From the first line to the last, transcribe the material exactly.
══════════════════════════════
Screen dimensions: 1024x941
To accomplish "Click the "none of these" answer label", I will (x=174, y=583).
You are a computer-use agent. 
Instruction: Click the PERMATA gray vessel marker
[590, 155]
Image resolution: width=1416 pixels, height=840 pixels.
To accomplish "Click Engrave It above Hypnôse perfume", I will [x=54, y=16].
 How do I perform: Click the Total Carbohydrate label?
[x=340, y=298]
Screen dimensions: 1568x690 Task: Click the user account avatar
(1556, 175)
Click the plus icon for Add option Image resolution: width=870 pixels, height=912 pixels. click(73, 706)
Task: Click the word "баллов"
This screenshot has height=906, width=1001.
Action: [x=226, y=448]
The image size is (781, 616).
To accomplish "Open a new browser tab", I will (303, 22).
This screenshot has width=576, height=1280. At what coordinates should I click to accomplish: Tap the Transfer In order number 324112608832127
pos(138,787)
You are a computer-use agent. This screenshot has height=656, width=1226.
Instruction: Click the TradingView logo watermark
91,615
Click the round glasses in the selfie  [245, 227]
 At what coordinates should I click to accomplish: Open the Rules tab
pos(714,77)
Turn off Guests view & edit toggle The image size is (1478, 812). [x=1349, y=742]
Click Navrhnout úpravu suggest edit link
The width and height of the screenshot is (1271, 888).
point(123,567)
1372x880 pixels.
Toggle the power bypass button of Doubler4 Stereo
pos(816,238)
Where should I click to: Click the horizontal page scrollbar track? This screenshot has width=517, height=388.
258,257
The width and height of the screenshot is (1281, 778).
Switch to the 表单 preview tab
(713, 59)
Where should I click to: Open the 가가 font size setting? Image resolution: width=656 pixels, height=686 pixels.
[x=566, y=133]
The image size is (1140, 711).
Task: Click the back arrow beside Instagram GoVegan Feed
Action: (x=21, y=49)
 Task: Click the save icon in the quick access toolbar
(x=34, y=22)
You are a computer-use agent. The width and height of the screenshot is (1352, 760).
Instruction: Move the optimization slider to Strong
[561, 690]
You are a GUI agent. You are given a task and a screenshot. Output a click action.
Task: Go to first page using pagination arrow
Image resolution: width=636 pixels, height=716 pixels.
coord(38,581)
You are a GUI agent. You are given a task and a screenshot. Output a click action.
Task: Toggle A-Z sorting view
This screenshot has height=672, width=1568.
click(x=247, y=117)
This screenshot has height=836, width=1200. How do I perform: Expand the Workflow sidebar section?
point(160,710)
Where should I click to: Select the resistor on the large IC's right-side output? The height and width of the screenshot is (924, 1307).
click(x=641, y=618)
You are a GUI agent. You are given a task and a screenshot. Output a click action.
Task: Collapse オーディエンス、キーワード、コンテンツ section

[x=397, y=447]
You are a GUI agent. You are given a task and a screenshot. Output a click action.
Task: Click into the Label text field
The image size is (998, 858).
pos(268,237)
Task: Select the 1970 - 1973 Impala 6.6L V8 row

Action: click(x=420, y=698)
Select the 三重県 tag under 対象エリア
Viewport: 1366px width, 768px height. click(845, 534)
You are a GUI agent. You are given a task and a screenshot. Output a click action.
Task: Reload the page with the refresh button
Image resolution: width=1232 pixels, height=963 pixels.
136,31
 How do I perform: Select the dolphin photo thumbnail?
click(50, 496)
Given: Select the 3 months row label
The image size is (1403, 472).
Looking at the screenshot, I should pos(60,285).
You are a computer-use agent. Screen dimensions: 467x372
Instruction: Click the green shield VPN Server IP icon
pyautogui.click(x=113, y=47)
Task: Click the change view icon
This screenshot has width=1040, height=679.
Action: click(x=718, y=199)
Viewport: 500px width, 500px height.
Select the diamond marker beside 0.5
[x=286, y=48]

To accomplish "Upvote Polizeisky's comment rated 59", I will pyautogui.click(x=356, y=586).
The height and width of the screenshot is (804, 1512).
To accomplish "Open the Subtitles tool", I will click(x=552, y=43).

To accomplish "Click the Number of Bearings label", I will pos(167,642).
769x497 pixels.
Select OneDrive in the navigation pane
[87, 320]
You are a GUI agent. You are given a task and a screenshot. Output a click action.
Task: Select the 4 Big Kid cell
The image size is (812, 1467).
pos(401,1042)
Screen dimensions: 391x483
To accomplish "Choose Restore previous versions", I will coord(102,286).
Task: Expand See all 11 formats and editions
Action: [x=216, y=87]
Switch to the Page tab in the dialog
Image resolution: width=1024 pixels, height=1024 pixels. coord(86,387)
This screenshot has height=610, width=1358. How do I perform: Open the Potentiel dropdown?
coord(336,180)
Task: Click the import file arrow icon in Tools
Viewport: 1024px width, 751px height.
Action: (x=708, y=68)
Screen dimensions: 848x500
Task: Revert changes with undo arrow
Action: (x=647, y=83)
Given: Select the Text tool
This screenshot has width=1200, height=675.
══════════════════════════════
**TASK ANSWER**.
Screen dimensions: 1024x941
To accomplish "Click the "none of these" answer label", I will (x=174, y=583).
You are a computer-use agent. 
Instruction: Click the PERMATA gray vessel marker
[590, 155]
Image resolution: width=1416 pixels, height=840 pixels.
To accomplish "Click Engrave It above Hypnôse perfume", I will [x=54, y=16].
 How do I perform: Click the Total Carbohydrate label?
[x=340, y=298]
Screen dimensions: 1568x690 Task: Click the user account avatar
(1556, 175)
Click the plus icon for Add option Image resolution: width=870 pixels, height=912 pixels. click(73, 706)
Task: Click the word "баллов"
This screenshot has height=906, width=1001.
Action: [x=226, y=448]
The image size is (781, 616).
To accomplish "Open a new browser tab", I will (303, 22).
This screenshot has width=576, height=1280. At what coordinates should I click to accomplish: Tap the Transfer In order number 324112608832127
pos(138,787)
You are a computer-use agent. This screenshot has height=656, width=1226.
Instruction: Click the TradingView logo watermark
91,615
Click the round glasses in the selfie  [245, 227]
 At what coordinates should I click to accomplish: Open the Rules tab
pos(714,77)
Turn off Guests view & edit toggle The image size is (1478, 812). [x=1349, y=742]
Click Navrhnout úpravu suggest edit link
The width and height of the screenshot is (1271, 888).
point(123,567)
1372x880 pixels.
Toggle the power bypass button of Doubler4 Stereo
pos(816,238)
Where should I click to: Click the horizontal page scrollbar track? This screenshot has width=517, height=388.
258,257
The width and height of the screenshot is (1281, 778).
Switch to the 表单 preview tab
(713, 59)
Where should I click to: Open the 가가 font size setting? Image resolution: width=656 pixels, height=686 pixels.
[x=566, y=133]
The image size is (1140, 711).
Task: Click the back arrow beside Instagram GoVegan Feed
Action: (x=21, y=49)
 Task: Click the save icon in the quick access toolbar
(x=34, y=22)
You are a computer-use agent. The width and height of the screenshot is (1352, 760).
Instruction: Move the optimization slider to Strong
[561, 690]
You are a GUI agent. You are given a task and a screenshot. Output a click action.
Task: Go to first page using pagination arrow
Image resolution: width=636 pixels, height=716 pixels.
coord(38,581)
You are a GUI agent. You are given a task and a screenshot. Output a click action.
Task: Toggle A-Z sorting view
This screenshot has height=672, width=1568.
click(x=247, y=117)
This screenshot has height=836, width=1200. How do I perform: Expand the Workflow sidebar section?
point(160,710)
Where should I click to: Select the resistor on the large IC's right-side output? The height and width of the screenshot is (924, 1307).
click(x=641, y=618)
You are a GUI agent. You are given a task and a screenshot. Output a click action.
Task: Collapse オーディエンス、キーワード、コンテンツ section

[x=397, y=447]
You are a GUI agent. You are given a task and a screenshot. Output a click action.
Task: Click into the Label text field
The image size is (998, 858).
pos(268,237)
Task: Select the 1970 - 1973 Impala 6.6L V8 row

Action: click(x=420, y=698)
Select the 三重県 tag under 対象エリア
Viewport: 1366px width, 768px height. click(845, 534)
You are a GUI agent. You are given a task and a screenshot. Output a click action.
Task: Reload the page with the refresh button
Image resolution: width=1232 pixels, height=963 pixels.
136,31
 How do I perform: Select the dolphin photo thumbnail?
click(50, 496)
Given: Select the 3 months row label
The image size is (1403, 472).
Looking at the screenshot, I should pos(60,285).
You are a computer-use agent. Screen dimensions: 467x372
Instruction: Click the green shield VPN Server IP icon
pyautogui.click(x=113, y=47)
Task: Click the change view icon
This screenshot has width=1040, height=679.
Action: click(x=718, y=199)
Viewport: 500px width, 500px height.
Select the diamond marker beside 0.5
[x=286, y=48]

To accomplish "Upvote Polizeisky's comment rated 59", I will pyautogui.click(x=356, y=586).
The height and width of the screenshot is (804, 1512).
To accomplish "Open the Subtitles tool", I will click(x=552, y=43).

To accomplish "Click the Number of Bearings label", I will pos(167,642).
769x497 pixels.
Select OneDrive in the navigation pane
[87, 320]
You are a GUI agent. You are given a task and a screenshot. Output a click action.
Task: Select the 4 Big Kid cell
The image size is (812, 1467).
pos(401,1042)
Screen dimensions: 391x483
To accomplish "Choose Restore previous versions", I will coord(102,286).
Task: Expand See all 11 formats and editions
Action: [x=216, y=87]
Switch to the Page tab in the dialog
Image resolution: width=1024 pixels, height=1024 pixels. coord(86,387)
This screenshot has height=610, width=1358. How do I perform: Open the Potentiel dropdown?
coord(336,180)
Task: Click the import file arrow icon in Tools
Viewport: 1024px width, 751px height.
Action: (x=708, y=68)
Screen dimensions: 848x500
Task: Revert changes with undo arrow
Action: (x=647, y=83)
Given: Select the Text tool
This screenshot has width=1200, height=675.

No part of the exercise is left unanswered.